INPUT DATA: Begin
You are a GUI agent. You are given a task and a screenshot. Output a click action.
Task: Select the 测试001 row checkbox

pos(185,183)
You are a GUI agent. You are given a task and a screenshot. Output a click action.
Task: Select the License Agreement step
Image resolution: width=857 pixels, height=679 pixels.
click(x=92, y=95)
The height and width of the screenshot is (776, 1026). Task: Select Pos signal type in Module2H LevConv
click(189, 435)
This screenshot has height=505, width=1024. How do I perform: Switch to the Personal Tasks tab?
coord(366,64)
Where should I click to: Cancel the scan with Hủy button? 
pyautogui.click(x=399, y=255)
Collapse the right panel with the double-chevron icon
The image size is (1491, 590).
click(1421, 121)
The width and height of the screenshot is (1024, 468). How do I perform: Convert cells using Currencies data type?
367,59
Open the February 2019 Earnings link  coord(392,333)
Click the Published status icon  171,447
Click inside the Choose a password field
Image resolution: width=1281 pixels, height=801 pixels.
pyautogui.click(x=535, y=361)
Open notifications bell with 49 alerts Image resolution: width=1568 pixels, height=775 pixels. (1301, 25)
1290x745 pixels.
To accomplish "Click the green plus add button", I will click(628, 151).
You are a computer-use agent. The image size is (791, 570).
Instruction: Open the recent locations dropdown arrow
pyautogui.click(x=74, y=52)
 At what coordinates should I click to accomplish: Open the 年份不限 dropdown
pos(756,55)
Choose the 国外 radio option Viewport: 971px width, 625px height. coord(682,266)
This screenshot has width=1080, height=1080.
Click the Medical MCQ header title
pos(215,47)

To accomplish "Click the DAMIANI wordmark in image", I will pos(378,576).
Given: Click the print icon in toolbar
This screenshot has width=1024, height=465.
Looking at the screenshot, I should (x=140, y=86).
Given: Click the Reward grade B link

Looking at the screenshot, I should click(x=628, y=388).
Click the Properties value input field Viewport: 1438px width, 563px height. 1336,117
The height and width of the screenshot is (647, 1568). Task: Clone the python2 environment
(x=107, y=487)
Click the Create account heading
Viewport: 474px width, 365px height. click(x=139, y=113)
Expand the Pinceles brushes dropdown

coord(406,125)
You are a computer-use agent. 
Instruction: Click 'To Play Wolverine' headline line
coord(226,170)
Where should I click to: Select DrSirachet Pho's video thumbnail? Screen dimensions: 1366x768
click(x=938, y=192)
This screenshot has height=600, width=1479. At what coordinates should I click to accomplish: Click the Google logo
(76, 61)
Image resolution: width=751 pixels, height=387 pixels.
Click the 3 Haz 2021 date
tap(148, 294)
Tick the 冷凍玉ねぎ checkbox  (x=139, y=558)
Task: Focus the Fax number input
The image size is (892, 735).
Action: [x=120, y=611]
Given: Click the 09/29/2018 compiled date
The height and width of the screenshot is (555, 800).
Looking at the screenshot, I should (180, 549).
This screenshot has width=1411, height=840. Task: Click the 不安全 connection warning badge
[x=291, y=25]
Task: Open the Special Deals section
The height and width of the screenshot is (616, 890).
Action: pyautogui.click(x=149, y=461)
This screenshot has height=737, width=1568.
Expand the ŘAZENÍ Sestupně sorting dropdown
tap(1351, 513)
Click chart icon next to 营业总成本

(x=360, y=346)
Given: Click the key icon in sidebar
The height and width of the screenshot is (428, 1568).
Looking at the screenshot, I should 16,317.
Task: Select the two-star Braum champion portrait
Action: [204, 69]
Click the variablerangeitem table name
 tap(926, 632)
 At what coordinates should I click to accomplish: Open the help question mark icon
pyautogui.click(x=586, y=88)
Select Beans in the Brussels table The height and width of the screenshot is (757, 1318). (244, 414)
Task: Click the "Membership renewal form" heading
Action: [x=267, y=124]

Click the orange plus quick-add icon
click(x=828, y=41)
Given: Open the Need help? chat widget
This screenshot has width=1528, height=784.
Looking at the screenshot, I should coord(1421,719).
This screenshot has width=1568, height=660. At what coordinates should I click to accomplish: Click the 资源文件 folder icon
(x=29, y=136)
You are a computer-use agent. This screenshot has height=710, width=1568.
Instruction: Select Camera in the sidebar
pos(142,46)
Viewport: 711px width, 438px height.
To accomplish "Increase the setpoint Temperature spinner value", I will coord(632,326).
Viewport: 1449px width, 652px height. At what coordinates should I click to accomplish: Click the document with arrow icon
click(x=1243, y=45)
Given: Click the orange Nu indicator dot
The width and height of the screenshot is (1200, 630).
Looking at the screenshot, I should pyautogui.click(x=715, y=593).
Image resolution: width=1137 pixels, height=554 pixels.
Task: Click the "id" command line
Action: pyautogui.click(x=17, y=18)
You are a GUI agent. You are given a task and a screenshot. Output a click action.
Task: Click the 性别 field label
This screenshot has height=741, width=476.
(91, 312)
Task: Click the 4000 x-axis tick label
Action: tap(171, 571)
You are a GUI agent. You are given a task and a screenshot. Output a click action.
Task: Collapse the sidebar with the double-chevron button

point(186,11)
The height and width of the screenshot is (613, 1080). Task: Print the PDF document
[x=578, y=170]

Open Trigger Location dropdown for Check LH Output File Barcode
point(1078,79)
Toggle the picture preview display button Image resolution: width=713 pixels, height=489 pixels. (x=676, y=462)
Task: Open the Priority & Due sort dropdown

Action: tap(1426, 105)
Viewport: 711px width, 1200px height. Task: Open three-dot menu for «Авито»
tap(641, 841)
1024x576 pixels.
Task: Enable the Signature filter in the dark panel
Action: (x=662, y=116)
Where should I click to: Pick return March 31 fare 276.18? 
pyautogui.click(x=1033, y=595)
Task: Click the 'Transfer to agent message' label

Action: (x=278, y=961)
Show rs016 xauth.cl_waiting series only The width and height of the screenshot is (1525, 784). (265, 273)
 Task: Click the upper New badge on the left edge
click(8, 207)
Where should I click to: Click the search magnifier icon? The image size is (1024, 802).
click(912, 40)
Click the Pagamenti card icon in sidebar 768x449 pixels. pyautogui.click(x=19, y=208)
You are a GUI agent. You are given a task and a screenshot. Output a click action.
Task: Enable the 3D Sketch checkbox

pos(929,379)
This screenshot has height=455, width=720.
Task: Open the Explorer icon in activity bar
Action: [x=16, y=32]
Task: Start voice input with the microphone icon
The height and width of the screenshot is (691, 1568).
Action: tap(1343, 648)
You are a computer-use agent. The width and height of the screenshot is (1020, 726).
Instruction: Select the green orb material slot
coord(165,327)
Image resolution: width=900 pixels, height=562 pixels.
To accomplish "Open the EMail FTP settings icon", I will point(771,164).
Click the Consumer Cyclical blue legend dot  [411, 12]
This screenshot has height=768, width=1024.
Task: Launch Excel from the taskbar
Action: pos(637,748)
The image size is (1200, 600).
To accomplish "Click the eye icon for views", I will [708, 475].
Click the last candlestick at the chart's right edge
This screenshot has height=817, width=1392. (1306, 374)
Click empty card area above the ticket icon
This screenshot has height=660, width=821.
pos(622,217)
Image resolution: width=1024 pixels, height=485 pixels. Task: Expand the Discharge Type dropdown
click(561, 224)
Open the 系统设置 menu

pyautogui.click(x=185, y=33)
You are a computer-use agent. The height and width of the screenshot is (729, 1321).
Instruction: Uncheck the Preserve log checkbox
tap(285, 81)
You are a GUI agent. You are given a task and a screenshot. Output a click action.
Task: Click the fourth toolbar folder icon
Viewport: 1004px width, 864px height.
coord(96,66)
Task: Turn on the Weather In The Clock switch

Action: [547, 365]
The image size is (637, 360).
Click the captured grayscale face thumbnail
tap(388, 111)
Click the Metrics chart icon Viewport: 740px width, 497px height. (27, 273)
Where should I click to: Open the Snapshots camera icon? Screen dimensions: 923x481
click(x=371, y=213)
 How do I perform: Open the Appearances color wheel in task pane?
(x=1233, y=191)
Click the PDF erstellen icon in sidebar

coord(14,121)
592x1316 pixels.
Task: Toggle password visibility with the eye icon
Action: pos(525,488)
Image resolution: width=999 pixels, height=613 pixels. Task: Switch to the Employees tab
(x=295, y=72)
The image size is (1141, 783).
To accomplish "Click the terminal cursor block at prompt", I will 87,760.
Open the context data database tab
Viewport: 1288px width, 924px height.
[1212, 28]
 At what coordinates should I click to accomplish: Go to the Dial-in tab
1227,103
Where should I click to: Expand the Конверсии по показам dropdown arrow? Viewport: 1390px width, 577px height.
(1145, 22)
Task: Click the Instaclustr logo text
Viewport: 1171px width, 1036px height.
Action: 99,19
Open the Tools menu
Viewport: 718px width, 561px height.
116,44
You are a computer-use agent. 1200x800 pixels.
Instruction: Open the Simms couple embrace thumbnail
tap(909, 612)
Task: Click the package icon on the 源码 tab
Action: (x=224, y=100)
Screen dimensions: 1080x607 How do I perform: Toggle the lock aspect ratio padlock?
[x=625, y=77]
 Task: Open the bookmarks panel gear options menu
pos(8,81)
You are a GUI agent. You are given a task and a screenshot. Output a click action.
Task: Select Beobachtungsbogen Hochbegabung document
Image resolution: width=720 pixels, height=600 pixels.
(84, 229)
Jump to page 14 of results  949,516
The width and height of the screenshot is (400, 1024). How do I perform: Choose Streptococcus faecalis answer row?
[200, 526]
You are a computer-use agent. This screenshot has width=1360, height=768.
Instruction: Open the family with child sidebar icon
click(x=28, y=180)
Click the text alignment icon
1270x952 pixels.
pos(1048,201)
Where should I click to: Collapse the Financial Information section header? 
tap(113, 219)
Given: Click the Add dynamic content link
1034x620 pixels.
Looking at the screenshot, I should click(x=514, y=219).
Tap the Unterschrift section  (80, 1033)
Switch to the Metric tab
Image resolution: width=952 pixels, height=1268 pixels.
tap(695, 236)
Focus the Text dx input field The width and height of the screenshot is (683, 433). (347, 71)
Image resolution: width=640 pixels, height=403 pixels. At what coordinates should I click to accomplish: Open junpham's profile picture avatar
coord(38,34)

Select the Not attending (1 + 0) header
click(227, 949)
INPUT DATA: End
Go through the listing above and copy each line in which the string "card" is found.

### RESULT FOR THIS EXERCISE
Click the Pagamenti card icon in sidebar 768x449 pixels. pyautogui.click(x=19, y=208)
Click empty card area above the ticket icon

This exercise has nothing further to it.